Considering what a strong year it's been for health care stocks, especially biotech and pharmaceutical companies, Pfizer's (NYSE:PFE) 7% year-to-date gains might leave a lot to be desired among shareholders.
Pfizer struggled in 2014, as it has in recent years, with the ongoing loss of exclusivity in previously core drugs. Revenue from cholesterol-lowering drug Lipitor fell off a cliff, along with Detrol, Viagra, Effexor, and Spiriva in select countries. This month will see blockbuster anti-inflammatory Celebrex come off patent as well.
But here's the good news for shareholders: 2014 is almost over, and 2015 could be a much better year. Though multiple catalyst wait in the wings for Pfizer, three in particular stand out as reasons why Pfizer stock could soar in 2015. Let's take a closer look at what they are.
No. 1: A possible palbociclib approval
Perhaps the biggest catalyst on Pfizer's horizon is experimental breast cancer drug palbociclib.
The drug, which is given with Novartis' Femara, burst onto the scene in 2012 when an interim analysis demonstrated a median progression-free survival of 26.1 months, compared to just 7.5 months at the time for the Femara monotherapy arm.
Pfizer shares cooled a bit when the final study data (known as PALOMA-1) was released, showing a near doubling in median PFS to 20.2 months for the palbociclib-treated group compared to 10.2 months for the Femara-only group, and a 4.2 month improvement in overall survival to 37.5 months. Still, this estrogen-positive, HER2-negative drug performed marvelously in clinical studies, and both physicians and investors are excited about its potential.
Because palbociclib was granted the breakthrough therapy designation by the Food and Drug Administration, Pfizer was allowed to submit its new drug application prior to running a long and costly phase 3 study as is customary. This means ER-positive/HER2-negative breast cancer patients might have a newly approved drug by mid-April, which is when the FDA is expected to hand out its decision. Although estimates vary, palbociclib could bring in anywhere from $3 billion to $9 billion in annual sales.
No. 2: A meaningful buyout or merger
It's no secret that Pfizer's been looking for ways to boost its top- and bottom-line through a merger or acquisition. Earlier this year Pfizer pursued AstraZeneca like a dog chasing the milkman, only to be denied by every gate along the way. With new rules in place concerning tax inversion deals, the probability of Pfizer buying AstraZeneca seems pretty small now.

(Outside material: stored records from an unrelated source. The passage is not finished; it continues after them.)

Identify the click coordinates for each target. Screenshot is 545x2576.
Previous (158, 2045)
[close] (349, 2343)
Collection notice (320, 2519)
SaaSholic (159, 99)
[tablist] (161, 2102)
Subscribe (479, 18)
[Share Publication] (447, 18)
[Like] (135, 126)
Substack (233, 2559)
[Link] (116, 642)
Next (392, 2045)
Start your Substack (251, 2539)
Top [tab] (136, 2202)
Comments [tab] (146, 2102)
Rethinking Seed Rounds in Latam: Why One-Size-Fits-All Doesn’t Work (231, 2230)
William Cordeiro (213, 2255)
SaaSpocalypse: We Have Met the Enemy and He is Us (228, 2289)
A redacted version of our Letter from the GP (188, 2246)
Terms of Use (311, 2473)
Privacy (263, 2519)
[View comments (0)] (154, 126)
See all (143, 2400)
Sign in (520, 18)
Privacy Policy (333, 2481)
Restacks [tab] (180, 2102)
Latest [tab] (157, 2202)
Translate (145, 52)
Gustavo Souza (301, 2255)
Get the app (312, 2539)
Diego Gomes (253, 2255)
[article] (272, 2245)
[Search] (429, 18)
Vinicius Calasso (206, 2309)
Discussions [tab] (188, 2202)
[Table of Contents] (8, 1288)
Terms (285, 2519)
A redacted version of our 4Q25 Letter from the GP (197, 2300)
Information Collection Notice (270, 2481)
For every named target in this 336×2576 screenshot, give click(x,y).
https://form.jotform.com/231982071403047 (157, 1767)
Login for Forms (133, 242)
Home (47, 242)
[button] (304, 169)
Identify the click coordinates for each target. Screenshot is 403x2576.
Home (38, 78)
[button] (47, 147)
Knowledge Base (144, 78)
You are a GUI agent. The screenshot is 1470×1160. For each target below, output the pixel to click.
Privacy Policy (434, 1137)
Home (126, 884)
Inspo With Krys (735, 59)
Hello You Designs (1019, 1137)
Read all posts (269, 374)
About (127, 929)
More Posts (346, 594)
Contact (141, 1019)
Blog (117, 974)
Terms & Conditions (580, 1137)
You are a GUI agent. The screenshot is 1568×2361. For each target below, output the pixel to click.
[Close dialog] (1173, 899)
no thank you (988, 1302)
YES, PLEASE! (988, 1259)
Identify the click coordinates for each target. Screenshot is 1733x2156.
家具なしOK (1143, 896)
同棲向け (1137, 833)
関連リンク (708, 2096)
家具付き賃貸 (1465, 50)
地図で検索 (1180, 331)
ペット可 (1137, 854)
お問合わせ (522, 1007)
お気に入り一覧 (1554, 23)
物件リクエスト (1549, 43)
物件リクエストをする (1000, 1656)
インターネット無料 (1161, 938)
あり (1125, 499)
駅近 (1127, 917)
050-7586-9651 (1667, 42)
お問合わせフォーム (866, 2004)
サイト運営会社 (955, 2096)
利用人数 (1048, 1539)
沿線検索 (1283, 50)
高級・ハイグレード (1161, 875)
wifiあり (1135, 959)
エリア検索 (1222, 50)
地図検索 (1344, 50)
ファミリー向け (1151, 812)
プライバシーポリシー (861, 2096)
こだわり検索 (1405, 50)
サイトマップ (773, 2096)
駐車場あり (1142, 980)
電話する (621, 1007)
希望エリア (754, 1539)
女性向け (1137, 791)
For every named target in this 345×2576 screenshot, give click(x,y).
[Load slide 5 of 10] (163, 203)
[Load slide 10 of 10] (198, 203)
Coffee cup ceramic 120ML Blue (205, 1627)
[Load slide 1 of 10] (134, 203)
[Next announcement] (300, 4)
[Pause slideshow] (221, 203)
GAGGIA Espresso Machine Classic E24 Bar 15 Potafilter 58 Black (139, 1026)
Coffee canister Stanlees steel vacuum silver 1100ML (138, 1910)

However, that does mean Pfizer is done trying to buy its peers. Instead of angling toward a mammoth deal, there could be plenty of other growing biopharmaceuticals that could help spark its pipeline. A few companies that could make sense for Pfizer include Jazz Pharmaceuticals with its rapidly growing specialty disease drug portfolio, BioMarin Pharmaceutical with its even more specialized ultra-orphan disease portfolio, and Medivation, which has Xtandi, an effective late-stage prostate cancer drug. Since Pfizer's Sutent failed in an advanced prostate cancer trial, picking up Medivation could make sense, though it would have to split Xtandi sales with Astellas Pharma, the co-developer of Xtandi.
I want to be crystal clear on one point here: None of these companies is currently rumored to be bought by Pfizer. This is merely a hypothetical scenario to show that opportunities for accretive purchases exist for the company. I'll be looking for the big pharma giant to make a sizable move in 2015, though it may not be with one of the aforementioned companies.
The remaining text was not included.